# 原文片段:
- - - - -

WeightsUnpickler error: Unsupported global: GLOBAL numpy.core.multiarray._reconstruct was not an allowed global by default. Please use `torch.serialization.add_safe_globals([_reconstruct])` or the `torch.serialization.safe_globals([_reconstruct])` context manager to allowlist this global if you trust this class/function.
Check the documentation of torch.load to learn more about types accepted by default with weights_only https://pytorch.org/docs/stable/generated/torch.load.html.
这是由于pytorch2.6及之后的版本中,torch.load() 中的默认参数weights_only
从 False
改成了True
,所以在需要导入权重参数时,应该重新改为'False'
打开train.py文件,找到第71行,在torch.load添加weights_only=False
run_id = torch.load(weights, weights_only=False).get('wandb_id') if weights.endswith('.pt') and os.path.isfile(weights) else None
找到第88行,同样添加weights_only=False
ckpt = torch.load(weights, weights_only=False)
打开utils文件夹下的datasets.py文件,找到385行,同样修改
cache, exists = torch.load(cache_path, weights_only=False), True # load
打开utils文件夹下的general.py,找到514行,改为
x = torch.load(f, map_location=torch.device('cpu'), weights_only=False)

- - - - -

# 所给资料:
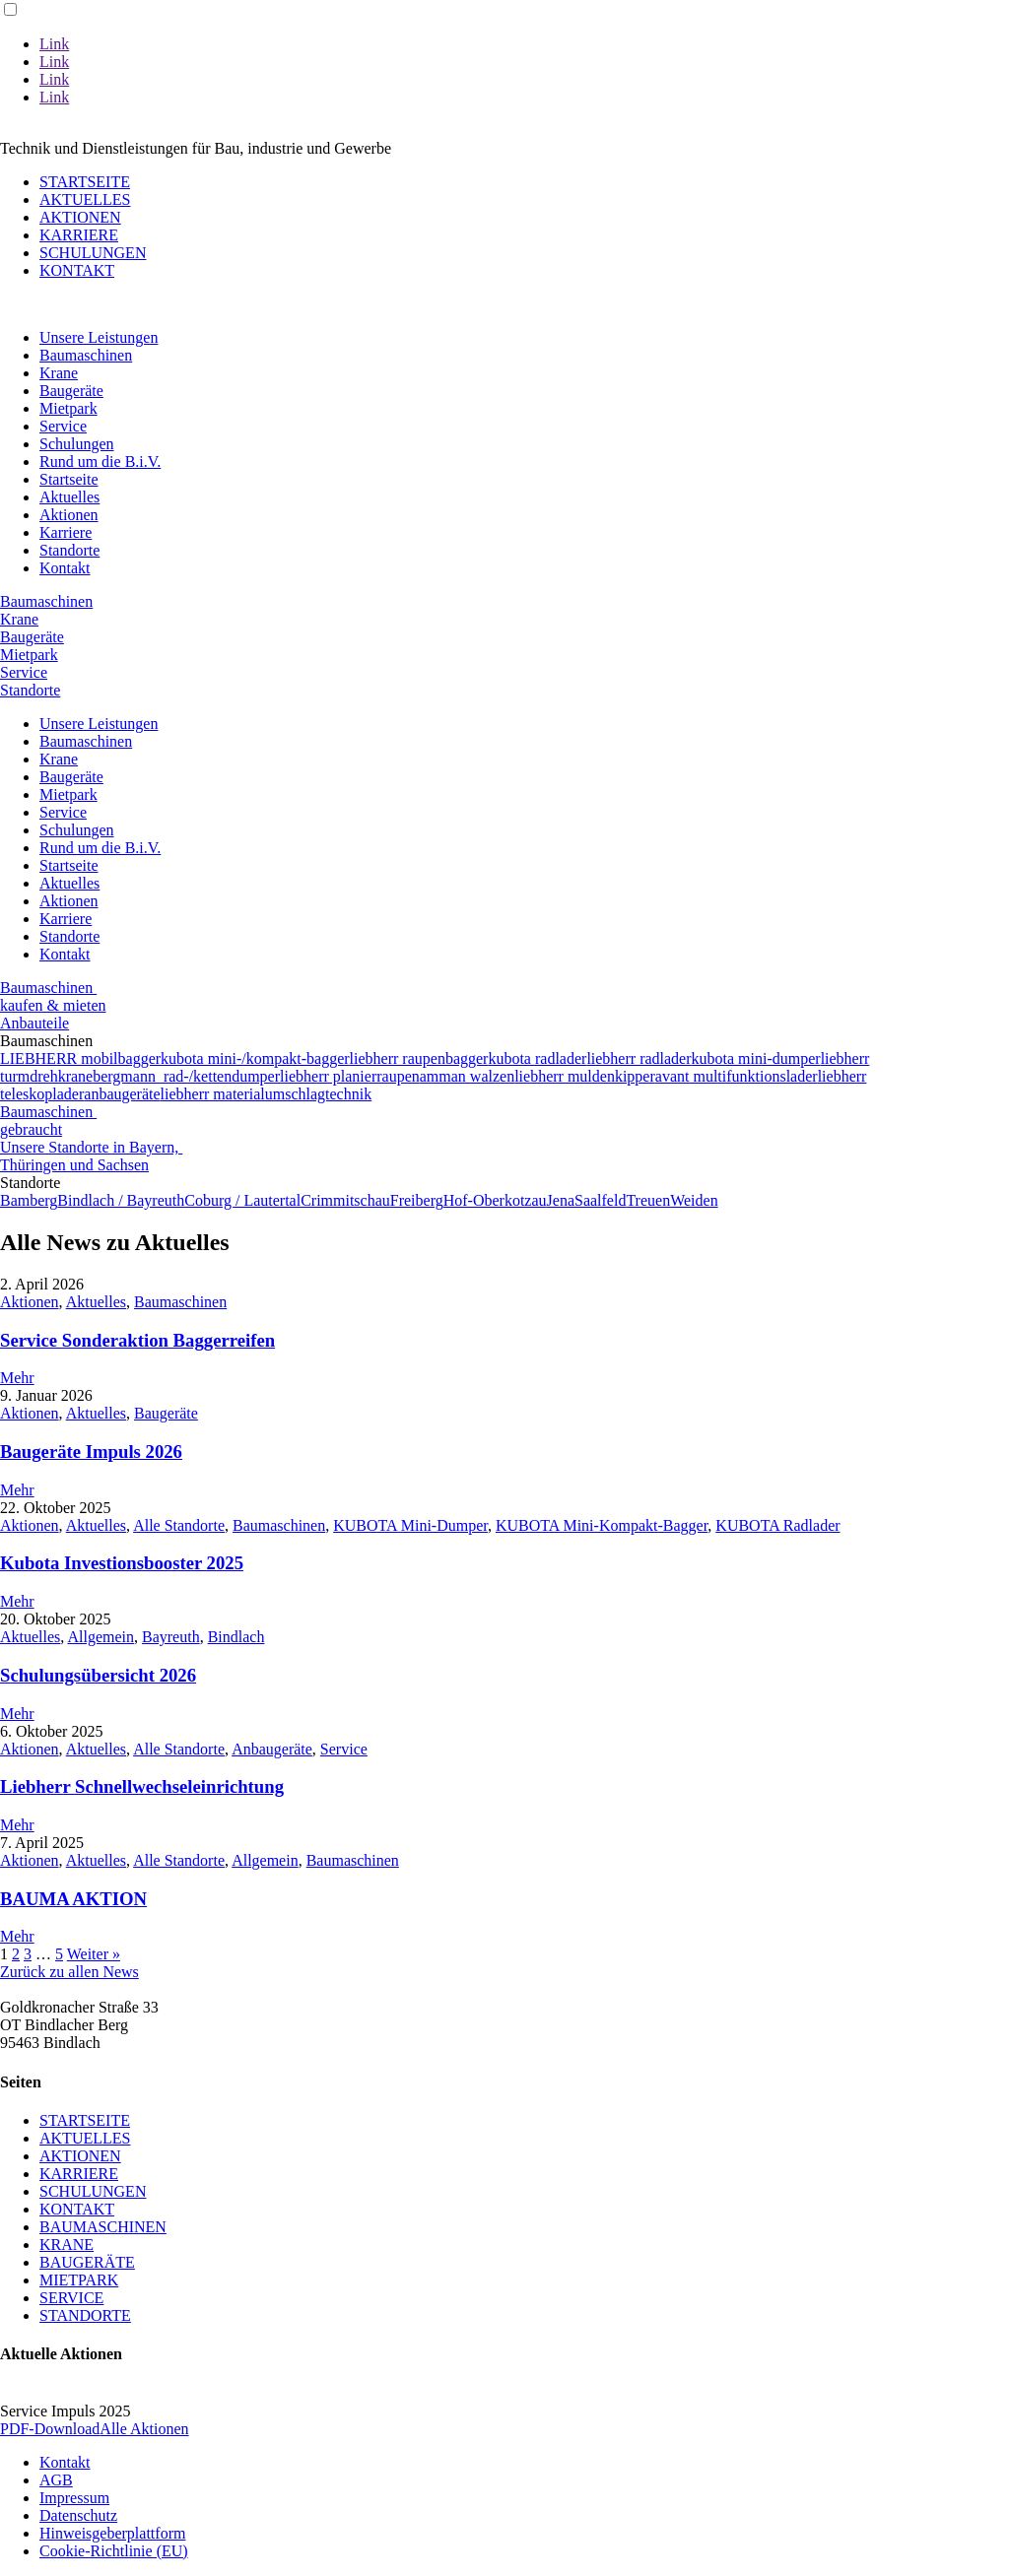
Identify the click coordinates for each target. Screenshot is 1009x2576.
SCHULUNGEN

- - - - -

# 任务清单:
- a) 从原文片段中摘出以含有“Check the documentation”的字句开头、到“ckpt = torch.load(weights, weights_only=False)”为止的那一段，一字不改地抄下来。
- b) 根据原文片段，回答下面几个问题：
(i) torch.load() 里 weights_only 的默认值从哪个 PyTorch 版本开始改了？
(ii) datasets.py 文件放在哪个文件夹里？
(iii) general.py 里要改的是第几行？

# 逐题解答:
- a)
Check the documentation of torch.load to learn more about types accepted by default with weights_only https://pytorch.org/docs/stable/generated/torch.load.html.
这是由于pytorch2.6及之后的版本中,torch.load() 中的默认参数weights_only
从 False
改成了True
,所以在需要导入权重参数时,应该重新改为'False'
打开train.py文件,找到第71行,在torch.load添加weights_only=False
run_id = torch.load(weights, weights_only=False).get('wandb_id') if weights.endswith('.pt') and os.path.isfile(weights) else None
找到第88行,同样添加weights_only=False
ckpt = torch.load(weights, weights_only=False)

- b)
(i) PyTorch 2.6（及之后的版本）
(ii) utils 文件夹
(iii) 第 514 行